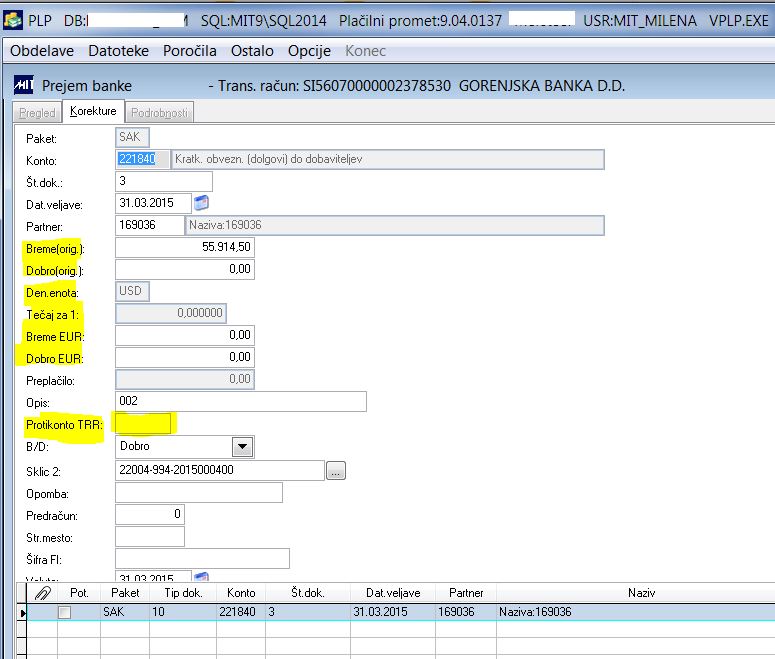Open calendar picker next to Dat.veljave
Screen dimensions: 775x659
201,203
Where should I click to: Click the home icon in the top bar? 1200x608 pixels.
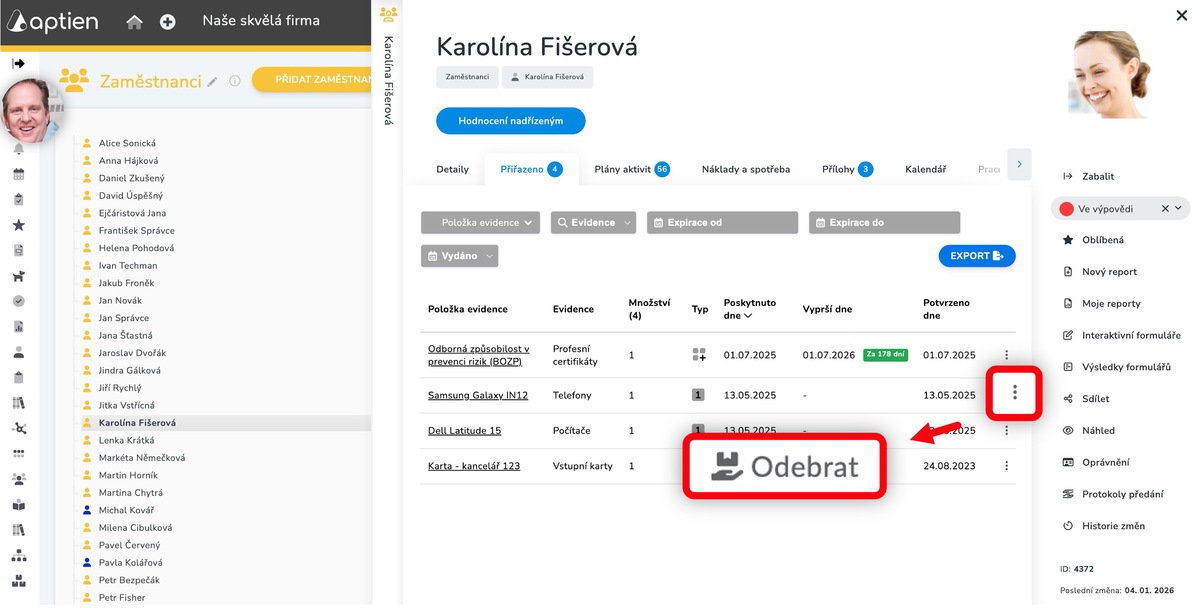(x=135, y=20)
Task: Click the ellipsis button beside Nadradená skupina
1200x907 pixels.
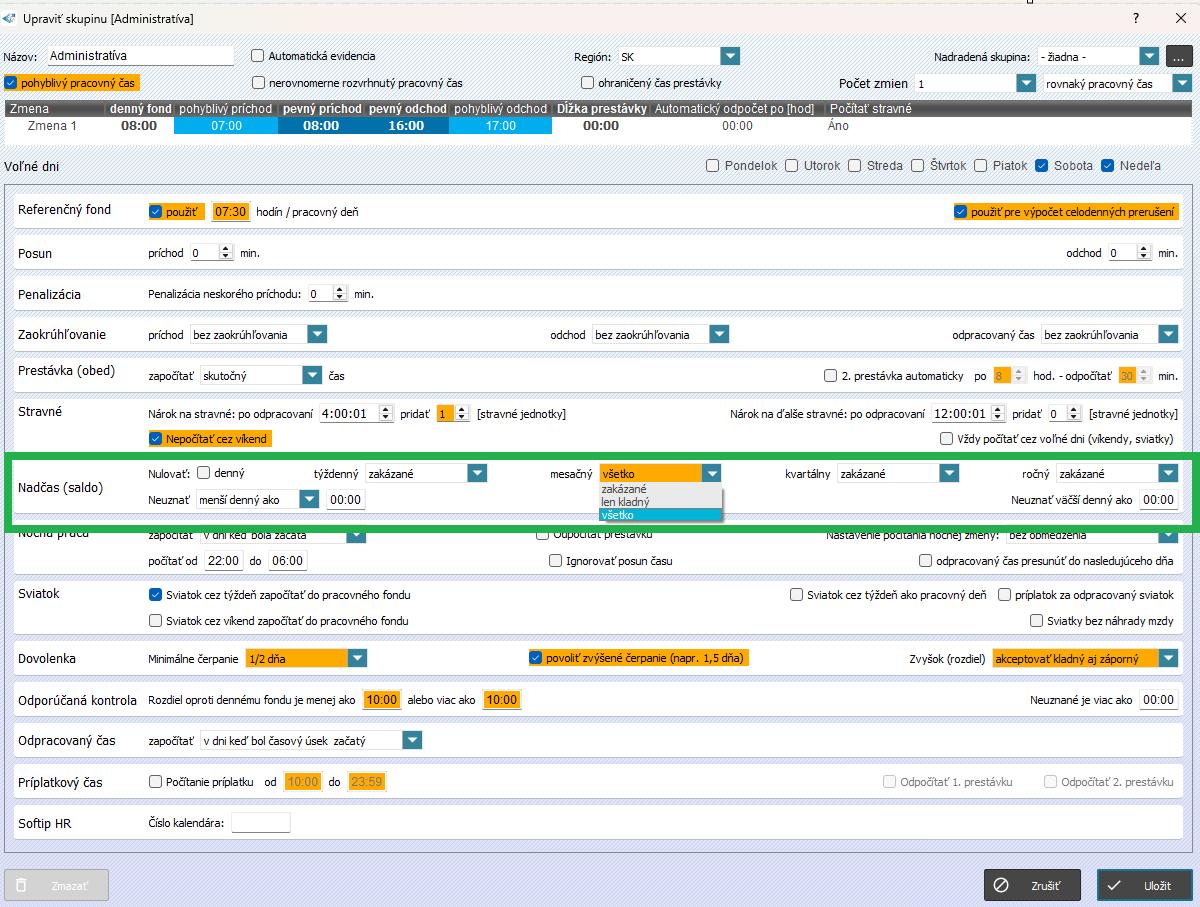Action: point(1179,57)
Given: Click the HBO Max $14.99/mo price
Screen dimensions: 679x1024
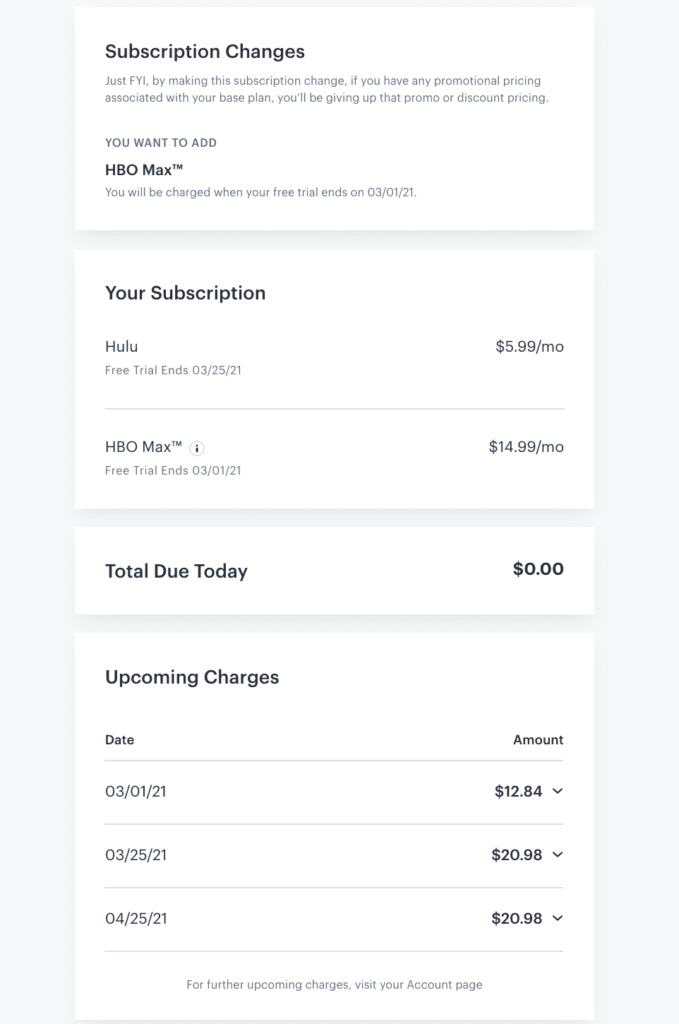Looking at the screenshot, I should tap(526, 447).
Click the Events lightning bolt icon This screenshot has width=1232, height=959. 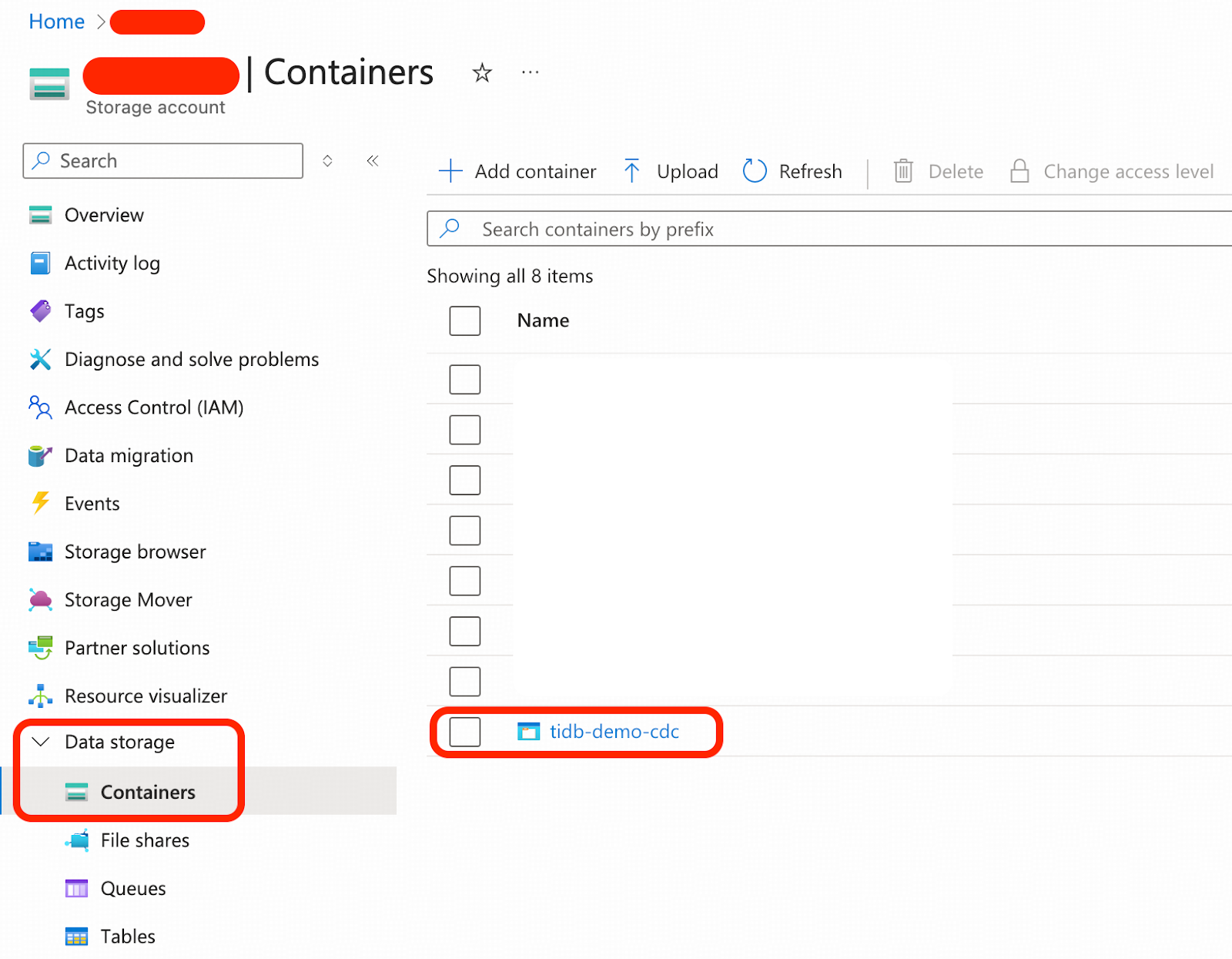click(x=40, y=504)
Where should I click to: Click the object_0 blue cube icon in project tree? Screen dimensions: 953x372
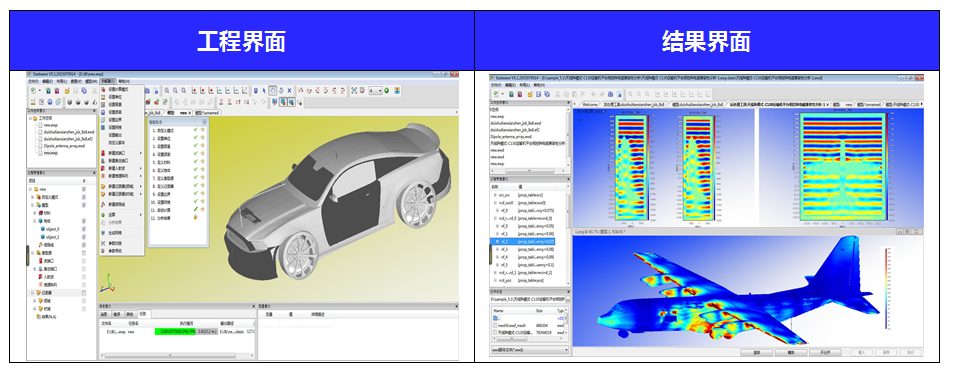(43, 229)
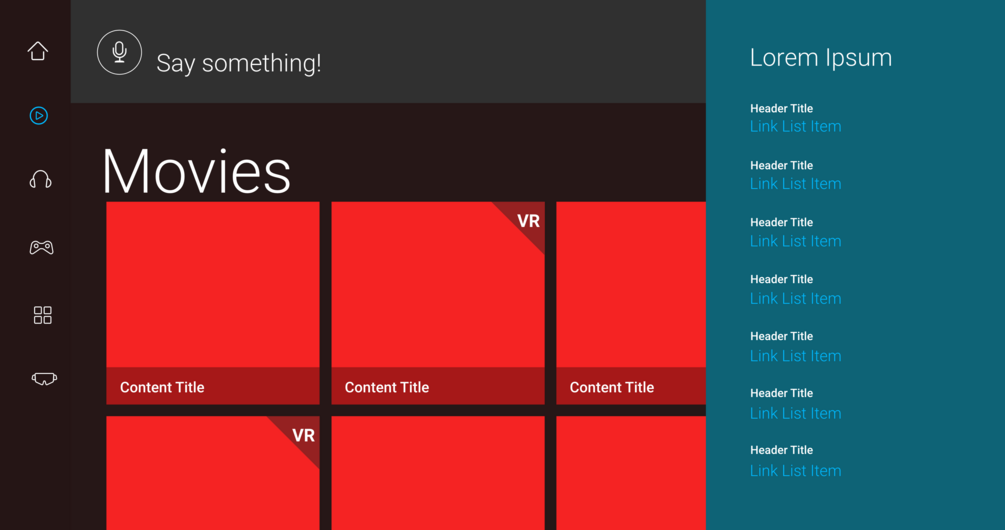
Task: Click the 'Say something!' voice prompt text
Action: [239, 63]
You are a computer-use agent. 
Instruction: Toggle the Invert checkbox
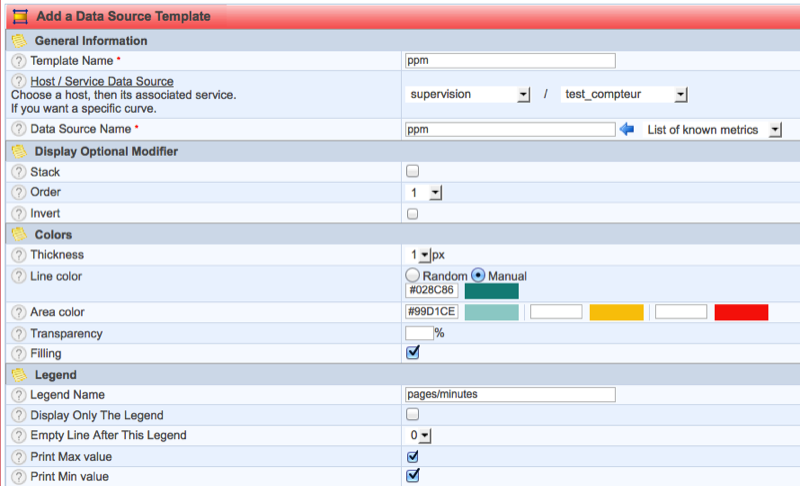point(412,213)
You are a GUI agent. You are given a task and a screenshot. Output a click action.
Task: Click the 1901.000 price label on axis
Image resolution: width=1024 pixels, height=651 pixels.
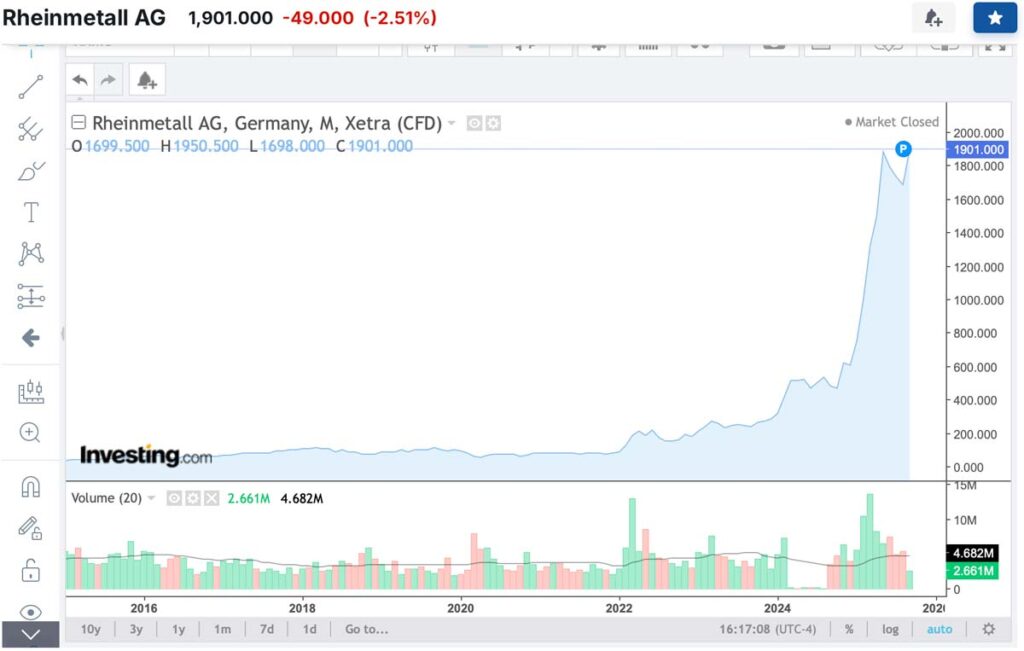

▸ PROBLEM DETAILS: The answer consists of the lines from the one holding "Task: Click the 1901.000 price label on axis" to the end of the records, inclusive, restated exactly and without pictures.

▸ FINAL ANSWER:
Task: Click the 1901.000 price label on axis
Image resolution: width=1024 pixels, height=651 pixels.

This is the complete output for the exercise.